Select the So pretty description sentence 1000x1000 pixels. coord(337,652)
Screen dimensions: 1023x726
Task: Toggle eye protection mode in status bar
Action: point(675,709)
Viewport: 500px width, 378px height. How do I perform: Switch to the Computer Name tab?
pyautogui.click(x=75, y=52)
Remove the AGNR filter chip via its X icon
───
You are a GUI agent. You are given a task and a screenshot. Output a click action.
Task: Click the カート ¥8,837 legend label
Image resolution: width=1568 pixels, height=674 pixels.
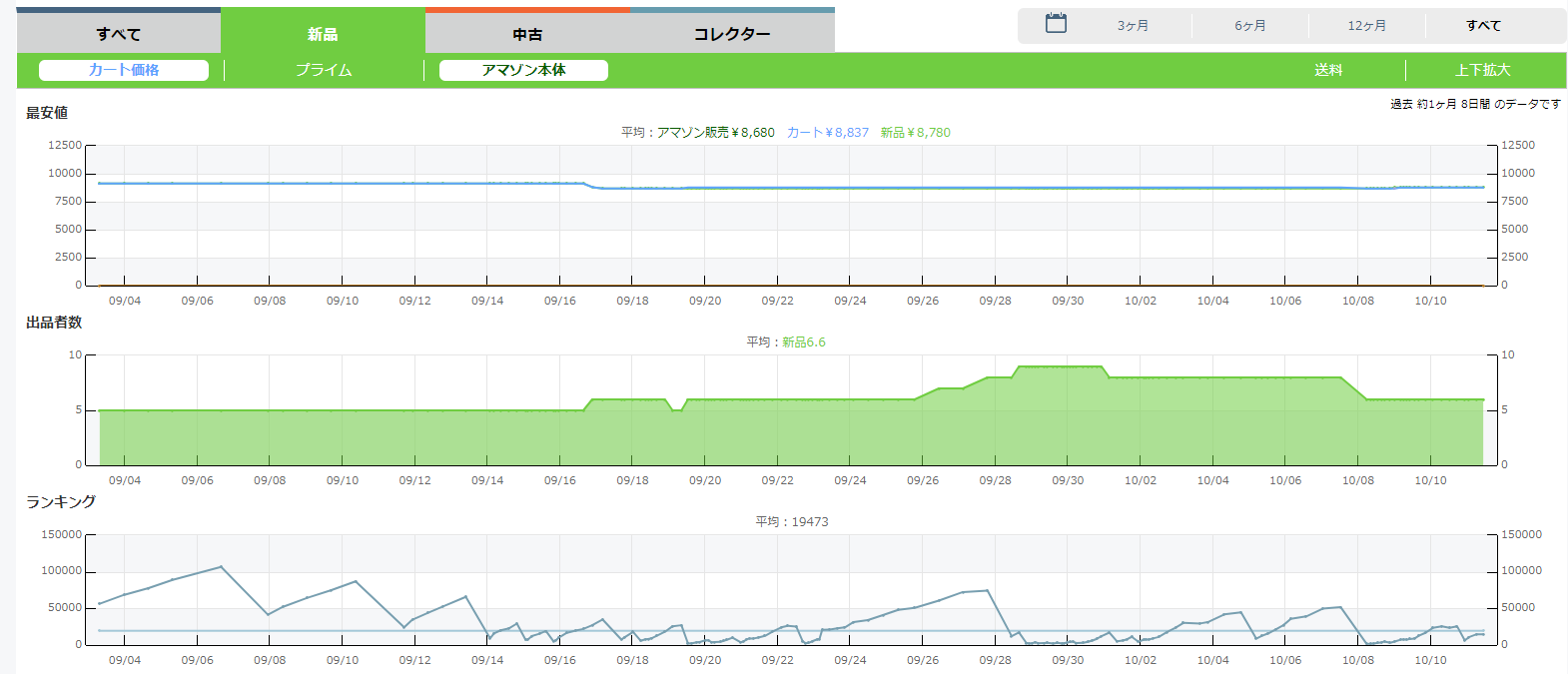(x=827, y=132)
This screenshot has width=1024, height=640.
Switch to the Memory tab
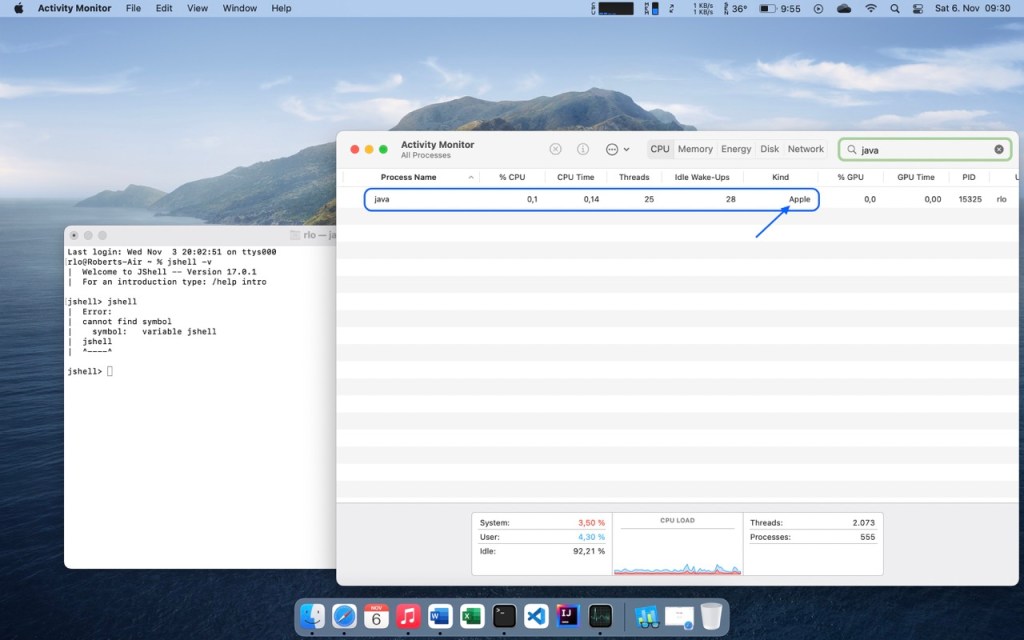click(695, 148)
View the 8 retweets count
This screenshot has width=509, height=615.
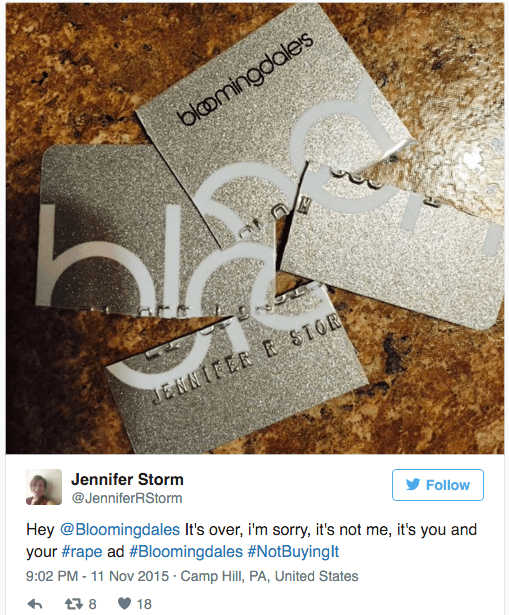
───
-- TASK STATEMENT --
Recast the stretch of entries from the line containing "Select the So" through the line containing "Action: point(675,709)" as a Markdown table. Use the columns Row and Text, numbering each line and leaving out any blank lines.

-- CORRECT RESPONSE --
| Row | Text |
|---|---|
| 1 | Select the So pretty description sentence 1000x1000 pixels. coord(337,652) |
| 2 | Screen dimensions: 1023x726 |
| 3 | Task: Toggle eye protection mode in status bar |
| 4 | Action: point(675,709) |